Terrorismo: criminologi, alto rischio proselitismo nelle carceri

Siena – “Nelle carceri del nostro Paese ci sono 11 mila detenuti di religione islamica: intervenire sul fenomeno del terrorismo islamico e’ importante perche il rischio che ci sia proselitismo da parte di quelli radicalizzati che sono in carcere per questo reato e’ molto elevato”. E’ quanto sostiene il professor Pietrantonio Ricci direttore di Medicina legale dell’universita’ di Catanzaro che questa mattina al 31esimo congresso nazionale della Societa’ italiana di criminologia in corso a Siena ha presentato i risultati di una indagine sulla islamizzazione terroristica nelle carceri italiane, svolto su un campione di 54 islamici detenuti per questo reato su un totale di 134. “La maggior parte – precisa Ricci – di questo campione si trova in Calabria nel carcere di massima sicurezza di Rossano, ha un’eta’ tra i trenta e i quaranta anni, possiede un bassissimo grado culturale, non ha mai fatto professioni intellettuali e ha una condizione economica molto precaria. Gli strumenti che queste persone adottano prevalentemente dal punto di vista organizzativo sono su internet. Alcuni sono agganciati a reti anche a livello europeo molto importanti”.
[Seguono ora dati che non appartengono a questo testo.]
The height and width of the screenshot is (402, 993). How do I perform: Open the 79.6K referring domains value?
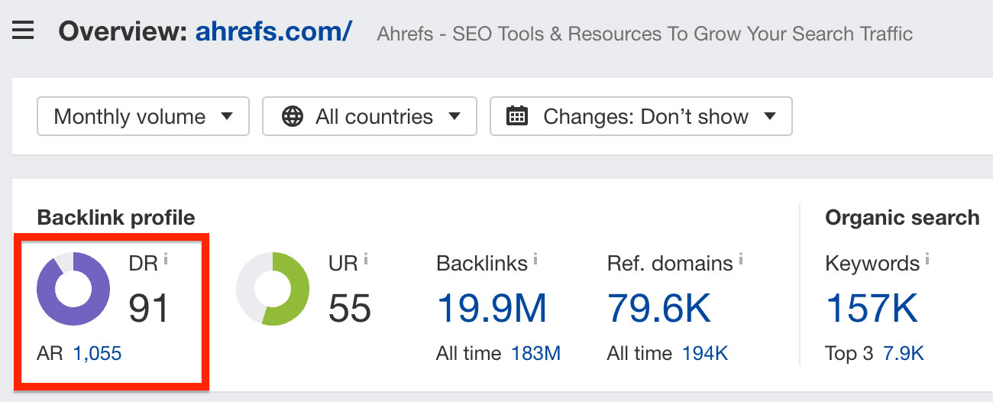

Secondo Ricci l’aspetto interessante che emerge dalla ricerca e’ quello di vedere come “la carcerazione determini meccanismi anche di diffusione del pensiero del terrorismo islamico anche per gli islamici che non sono radicalizzati. In particolare il proselitismo nasce quando chi in carcere per questi reati, sottoposto a misure speciali, ha atteggiamenti di sfida, aggredisce le guardie carcerarie verbalmente e fisicamente, applaude o inneggia in occasione di attentati. Atteggiamenti – sottolinea Ricci – che servono a determinare a convincere della bonta’ delle loro posizioni anche gli altri”. La maggior parte dei detenuti islamici per terrorismo sono magrebini, in particolare tunisini. E questo e’ un aspetto che ha interessato non poco gli autori della ricerca coordinati da Ricci. “E’ una cosa che ci ha colpito – aggiunge Ricci – perche’ siamo abituati a considerare la Tunisia una repubblica presidenziale che almeno in apparenza nella sua struttura sembra esser e piu’ vicina al modello europeo”. La soluzione del problema, secondo Ricci e’ “fare uno sforzo di formazione delle guardie penitenziarie, un corpo gia’ in sofferenza per le difficolta’ che ha. C’e’ poi necessita’ di lavorare sulla prevenzione come ad esempio accade in Danimarca, dove ci sono progetti di ricerca e di formazione con tutor, di solito islamici integrati, che intervengano su quelli con il pensiero radicale prima che vadano in carcere”.